При иммунологическом обследовании в периферической крови определяли общее количество лейкоцитов, лейкоцитарную формулу, содержание лимфоцитов, несущих рецепторы CD3, CD4, CD8, CD16, CD25, CD34, CD95, CD HLA-DR у здоровых и женщин с хламидийной инфекцией нижнего отдела репродуктивного тракта по методике имунофенотипирования в модификации С.В. Сибиряка и соавт.(1997) с использованием моноклональных антител серии ИКО: анти- CD3, анти- CD4, анти- CD8, анти- CD16, анти- CD25, анти- CD34, анти- CD95,анти- CD HLA-DR («Медбиоспектр», Москва). Функциональную активность нейтрофилов слизи и периферической крови изучали по способности клеток к поглощению частиц латекса, лизосомальной активности (Фрейдлин И.С., 1984), показателям НСТ-теста (Маянский А.Н., Виксман М.Е., 1979).

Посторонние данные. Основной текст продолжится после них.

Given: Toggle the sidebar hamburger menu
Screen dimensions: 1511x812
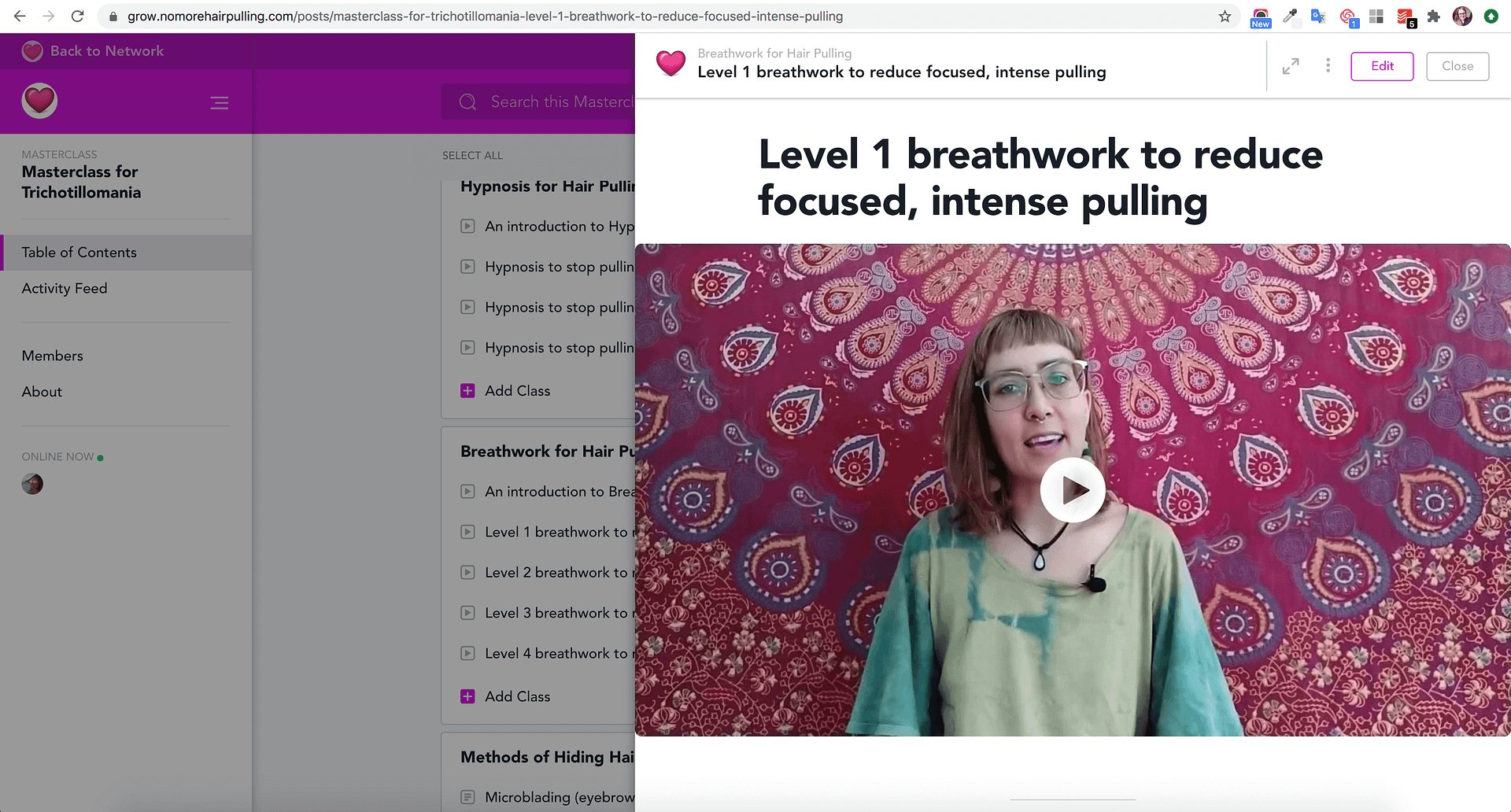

Определение содержания цитокинов (ИЛ-1α, ИЛ-1β, РАИЛ1, ИЛ-8, ФНО-α, ИФН-γ), концентрацию IgА, IgМ, IgG, дефенсинов, белка ВРI сыворотки крови и в цервикальном секрете проводилось с использованием соответствующих тест-систем для иммуноферментного анализа (ООО «Цитокин» г. Санкт-Петербург; ООО «Стибиум», г. Санкт-Петербург; ООО «Вектор-Бест», г. Новосибирск; «Hycult biotechnology», Нидерланды). Концентрацию циркулирующих иммунных комплексов в периферической крови и цервикальном секрете устанавливали с помощью метода, предложенного В. Гашковой с соавт. (1978).Уровень общей гемолилитической активности комплемента (СН50) определяли методом титрования по 50% гемолизу. Содержание компонентов комплемента в сыворотке крови определяли методом молекулярного титрования (Красильников А.П.,1984). Содержание оксида азота и его метаболитов в сыворотке крови и цервикальном секрете определяли фотометрическим способом (Емченко Н.Л. с соавт., 1994 г.), в модификации Э.Н. Коробейниковой (2002 г). Исследование липидного спектра крови: общий холестерин (ОХС), холестерин липопротеинов низкой плотности (ХС ЛПНП), холестерин липопротеинов высокой плотности (ХС ЛПВП), триглицериды (ТГ) проводилось ферментным способом на автоматическом биохимическом анализаторе «Cobas intesra 400 plus» (Швецария). Вычисление уровня ХС ЛПНП проводилось по формуле W. Freidwald (1972): ХС ЛПНП=ОХС-ТГ/2,2- ХС ЛПВП
Данные, обработанные методами вариационной статистики, выражали в виде средней арифметической и ее стандартной ошибки. О достоверности различий средних величин судили с помощью непараметрических критериев: Манна-Уитни (U), Колмогорова-Смирнова (КS). Статистические процедуры, используемые для анализа качественных признаков, включали построение таблиц сопряженности и вычисление точного критерия Фишера (односторонний вариант) При проведении множественных сравнений использовали поправку Бонферрони (Гланц С., 2004; Сергиенко В.И., 2000). Результаты исследования обрабатывались на ПЭВМ с использованием пакета прикладных программ «Statistica for Windows», полученные данные выражали в Международной системе единиц (Липперт Г., 2002).
РЕЗУЛЬТАТЫ И ОБСУЖДЕНИЕ
Этап исследования in vitro
Для решения поставленной цели, в экспериментальной модели было изучено влияние низкоинтенсивного лазерного излучения (НИЛИ) на нейтрофилы, выделенные из периферической крови доноров, и их секреторные продукты. Выбор донорских нейтрофилов в качестве клеток мишеней ЛО (лазерного облучения) был обусловлен с одной стороны, их полифункциональной ролью в поддержании защитной реакции организма, а с другой, доступностью, и, в определённом смысле простотой исследования отдельных показателей их функциональной активности (Прозорова С.Г., 1998; Чичук Т.В.,1999; Юдина О.М., 2007). В соответствии с поставленной задачей, была исследована функциональная активность нейтрофилов донорской крови при действии на них, в условиях in vitro, различных доз лазерного излучения (ЛО), биохимический состав супернатантов интактных и облучённых лазером нейтрофилов.